In further proof that the recession has hit young adults the hardest, the study found that about seven-in-ten grown children who live with their parents are younger than age 30. About half work full- or part-time, while a quarter are unemployed and two-in-ten are full-time students. Of all adults who report they currently live in their parents’ home, about a third (35%) say they had lived independently at some point in their lives before returning home. While the sample is small, roughly equal proportions of adult men and women live with their parents, while a somewhat larger proportion of Hispanics and Blacks than Whites live with their parents.

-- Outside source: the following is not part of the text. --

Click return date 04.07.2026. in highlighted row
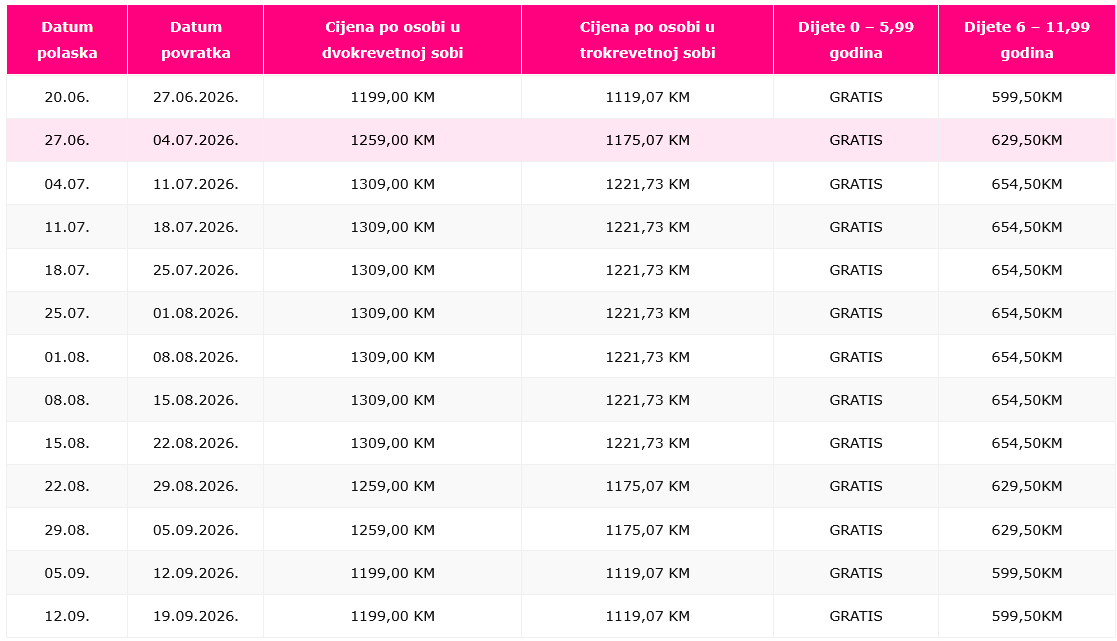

When the focus shifts to parents, a similar story emerges. According to the survey, nearly half of all adults (46%) have children ages 18+. Among these parents of adult children, some 13% say at least one of their grown sons or daughters had returned home in the past year for any reason, Pew found.

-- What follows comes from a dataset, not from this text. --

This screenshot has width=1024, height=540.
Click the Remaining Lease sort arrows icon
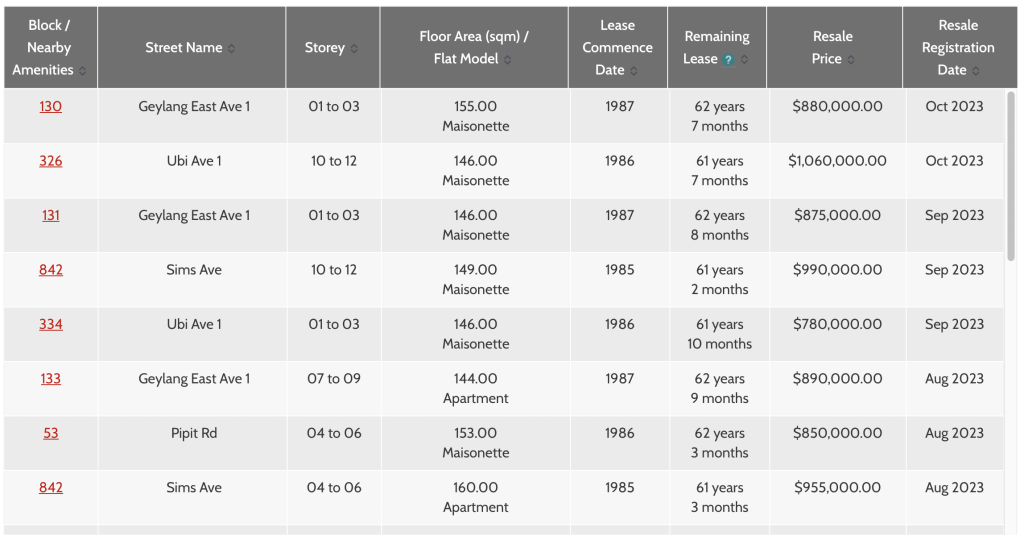[x=744, y=59]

The proportion of “boomeranged parents” increases to 19% among those ages 45- 54 and declines sharply in later age groups.

Middle-Agers Affected Too
The survey also found that young adults – though they have been hit hard – are not the only ones negatively affected by difficult times. About one-in-eight (12%) of all single adults between the ages of 35-54 have delayed marriage because of the recession.

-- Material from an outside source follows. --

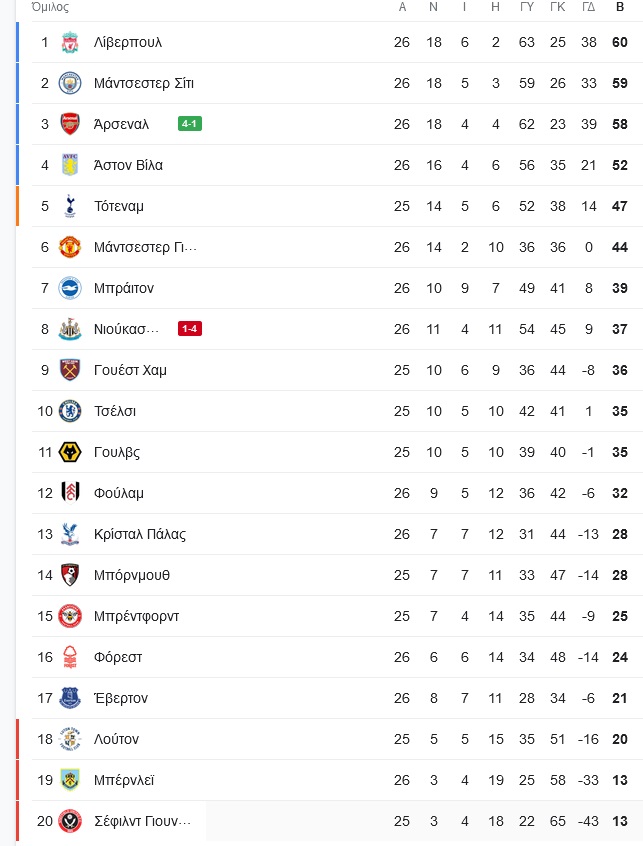Click the Everton crest icon
The height and width of the screenshot is (846, 643).
click(69, 698)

At the same time, however, few Americans of any age have been forced by hard times to take in a boarder (2%) or postpone a divorce (1% among married respondents).

Corroborating Census Data

Pew analysis of data from the US Census Bureau supports the findings from the survey. In a departure from an upward trend over many decades, the share of adults in the United States who live by themselves was largely unchanged between March 2007 and March 2009, Pew said. However, the story is quite different for adults ages 18-29:

  • About 7.3% of young adults lived by themselves in March 2009, a 0.6 percentage point decline from 2007. Similar declines occurred during or after the recessions of 1982 and 2001; in both periods the proportion of adults 18-29 who lived alone fell by 0.5 points.
  • In particular, young women are less likely to be living alone in 2009 than in 2007. The share of young women living alone has declined from 7.1% in 2007 to 6.1% this year. The drop in the share of young men who live by themselves was a statistically insignificant 0.2 percentage points.
  • Among adults of all ages, the percentage living alone fell during this period by 0.1 points to 13.9%. If the calculation is based on households rather than individuals, individuals living alone currently make up slightly more than a quarter of all American households (27%).

Trends in Living Alone

The proportion of Americans who live alone has risen more or less steadily since 1950, with the most rapid growth occurring roughly between 1950 and 1980.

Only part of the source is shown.